岩泉町小川地区の住民有志は13日、同地区で小川みずまつりを開いた。町全体で開催していた龍泉洞みずまつりが2018年、30回目の節目で終了したが、地区になくてはならないまつりとして単独で存続を決めた。白装束姿の男衆が水の恵みに感謝しながら地区内を巡り、家内安全と無病息災、16年の台風10号豪雨からの復興を祈願した。

 厄年や子どもが生まれたばかりの20~50代男性9人が参加。下帯姿で小本川に入り、おけで頭から水をかぶって身を清めた。その後白装束をまとい、小本川源流でくんだ水を担いで地区内の十数キロを走り抜けた。

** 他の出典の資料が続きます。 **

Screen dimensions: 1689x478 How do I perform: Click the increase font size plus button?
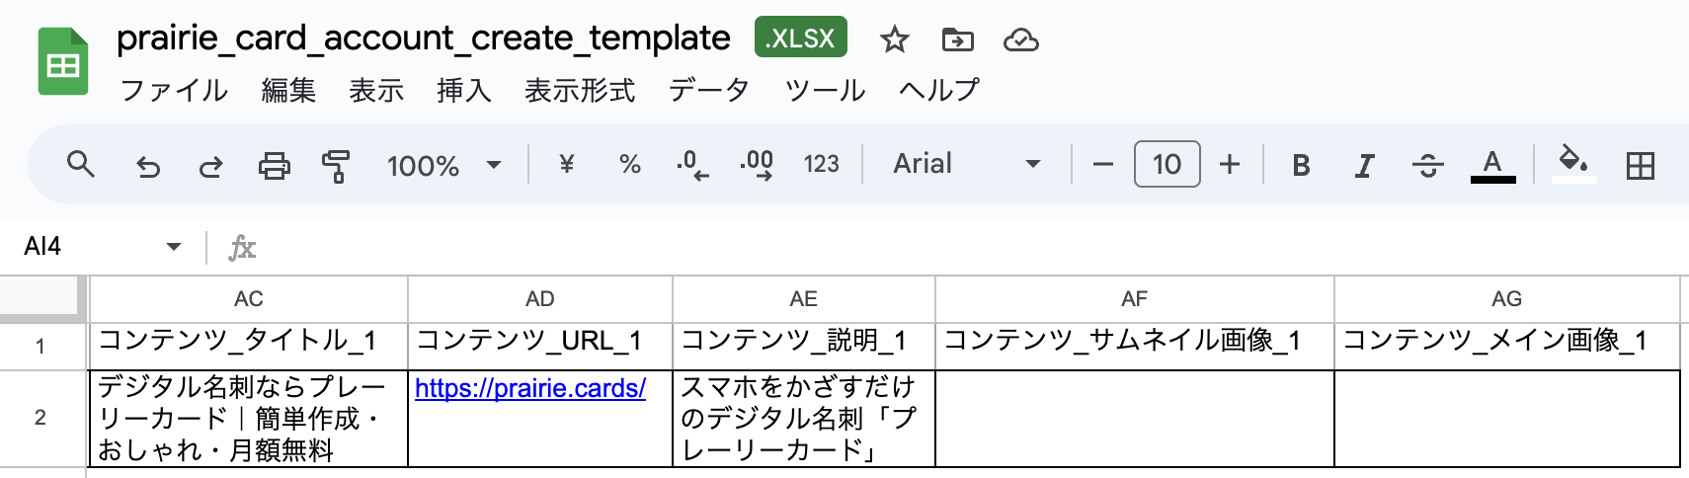(1229, 164)
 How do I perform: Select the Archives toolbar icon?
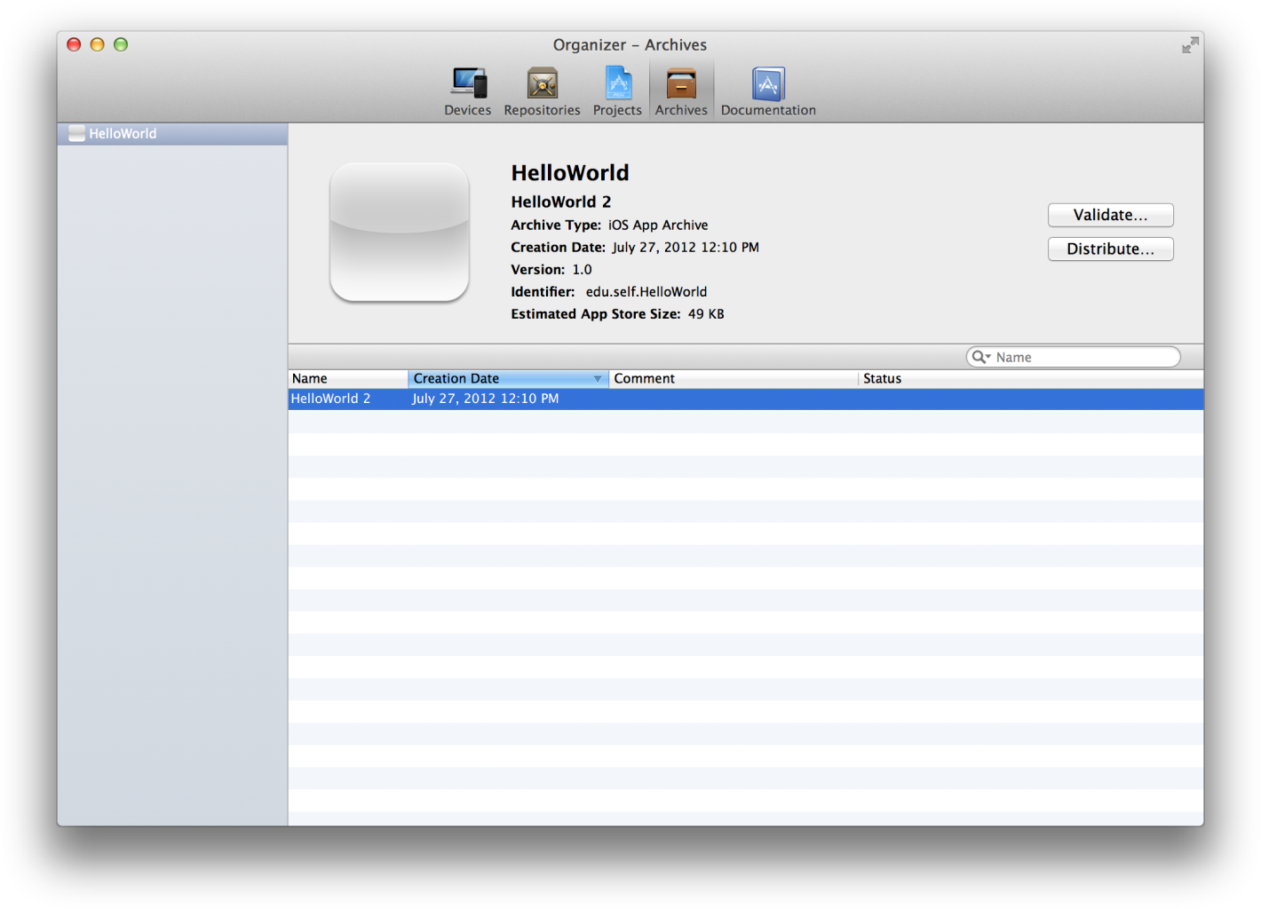(681, 91)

 町西部の同地区は台風10号豪雨で関連死を含む8人が犠牲となり、住家90戸が全壊、65戸が大規模半壊した。河川改修や生活橋の仮設などの復旧工事が進む一方、豪雨の爪痕はまだ色濃い。一行は台風で氾濫した小本川に架かる橋を渡るたび「恵みの水に願いあげ奉る」と口上を唱え、地域再生を期した。同地区の会社員山口秀和さん(66)は「まつりが絶やされず続いてよかった。台風もあったので一丸となって地域を盛り上げてほしい」と見守った。